▸ **Problem description**:
Go line by line through the entries and show those that hold the string "every".

▸ **Provided records**:
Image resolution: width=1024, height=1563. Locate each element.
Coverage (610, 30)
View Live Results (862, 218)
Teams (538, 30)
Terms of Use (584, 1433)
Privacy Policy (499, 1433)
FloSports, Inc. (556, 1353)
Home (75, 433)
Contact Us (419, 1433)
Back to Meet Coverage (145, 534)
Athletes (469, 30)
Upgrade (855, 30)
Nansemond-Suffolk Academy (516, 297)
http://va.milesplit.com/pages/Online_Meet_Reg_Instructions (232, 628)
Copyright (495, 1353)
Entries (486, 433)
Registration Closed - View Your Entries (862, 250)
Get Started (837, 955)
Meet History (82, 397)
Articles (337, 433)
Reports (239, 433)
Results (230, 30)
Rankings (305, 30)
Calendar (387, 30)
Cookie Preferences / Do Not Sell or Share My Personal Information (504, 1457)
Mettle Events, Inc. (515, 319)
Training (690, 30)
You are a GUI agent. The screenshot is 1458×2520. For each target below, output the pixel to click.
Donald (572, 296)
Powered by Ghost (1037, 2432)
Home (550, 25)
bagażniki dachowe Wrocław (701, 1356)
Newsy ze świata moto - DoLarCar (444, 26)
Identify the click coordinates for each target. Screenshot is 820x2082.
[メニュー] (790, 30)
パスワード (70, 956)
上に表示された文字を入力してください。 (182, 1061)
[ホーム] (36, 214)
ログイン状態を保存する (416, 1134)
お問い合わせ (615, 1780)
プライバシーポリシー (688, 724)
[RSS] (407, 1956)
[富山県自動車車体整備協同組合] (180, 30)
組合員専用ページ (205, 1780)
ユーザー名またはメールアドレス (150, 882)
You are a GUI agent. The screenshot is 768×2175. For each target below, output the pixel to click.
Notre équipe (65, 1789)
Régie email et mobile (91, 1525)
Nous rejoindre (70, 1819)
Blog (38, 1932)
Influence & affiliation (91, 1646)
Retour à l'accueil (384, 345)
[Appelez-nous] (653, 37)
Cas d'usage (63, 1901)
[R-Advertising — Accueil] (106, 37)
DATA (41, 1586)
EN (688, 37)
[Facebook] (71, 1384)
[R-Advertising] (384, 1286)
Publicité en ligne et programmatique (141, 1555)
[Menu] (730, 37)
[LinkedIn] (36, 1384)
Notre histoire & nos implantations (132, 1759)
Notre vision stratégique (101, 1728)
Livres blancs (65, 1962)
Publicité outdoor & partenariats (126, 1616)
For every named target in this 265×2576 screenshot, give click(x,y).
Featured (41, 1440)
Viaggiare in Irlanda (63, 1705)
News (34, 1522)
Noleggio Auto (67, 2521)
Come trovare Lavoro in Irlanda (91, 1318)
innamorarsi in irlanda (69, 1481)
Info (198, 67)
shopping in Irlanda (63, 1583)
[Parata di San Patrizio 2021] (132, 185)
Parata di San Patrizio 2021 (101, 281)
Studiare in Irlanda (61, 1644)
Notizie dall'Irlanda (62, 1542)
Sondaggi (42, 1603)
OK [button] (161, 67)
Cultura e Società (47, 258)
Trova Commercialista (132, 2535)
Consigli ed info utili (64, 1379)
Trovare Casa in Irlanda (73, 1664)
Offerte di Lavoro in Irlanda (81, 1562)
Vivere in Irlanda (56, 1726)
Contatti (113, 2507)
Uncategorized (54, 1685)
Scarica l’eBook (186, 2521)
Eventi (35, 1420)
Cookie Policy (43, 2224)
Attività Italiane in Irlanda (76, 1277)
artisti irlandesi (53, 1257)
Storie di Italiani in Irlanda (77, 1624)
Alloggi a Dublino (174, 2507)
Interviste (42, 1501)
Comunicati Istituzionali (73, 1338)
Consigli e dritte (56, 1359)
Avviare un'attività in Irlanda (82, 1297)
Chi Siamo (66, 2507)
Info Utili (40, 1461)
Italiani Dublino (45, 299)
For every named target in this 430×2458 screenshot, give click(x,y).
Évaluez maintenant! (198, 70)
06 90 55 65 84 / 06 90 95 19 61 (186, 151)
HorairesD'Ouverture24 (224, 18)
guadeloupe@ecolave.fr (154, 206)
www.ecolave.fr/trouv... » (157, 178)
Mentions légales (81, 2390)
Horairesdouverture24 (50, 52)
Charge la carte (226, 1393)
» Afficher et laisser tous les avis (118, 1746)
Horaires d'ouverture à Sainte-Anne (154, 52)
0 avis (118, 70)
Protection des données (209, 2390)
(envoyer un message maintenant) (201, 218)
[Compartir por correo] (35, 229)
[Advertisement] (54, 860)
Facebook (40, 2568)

▸ **Result of this exercise**:
For every named target in this 265×2576 screenshot, give click(x,y).
For every named target in this 430×2458 screenshot, give click(x,y).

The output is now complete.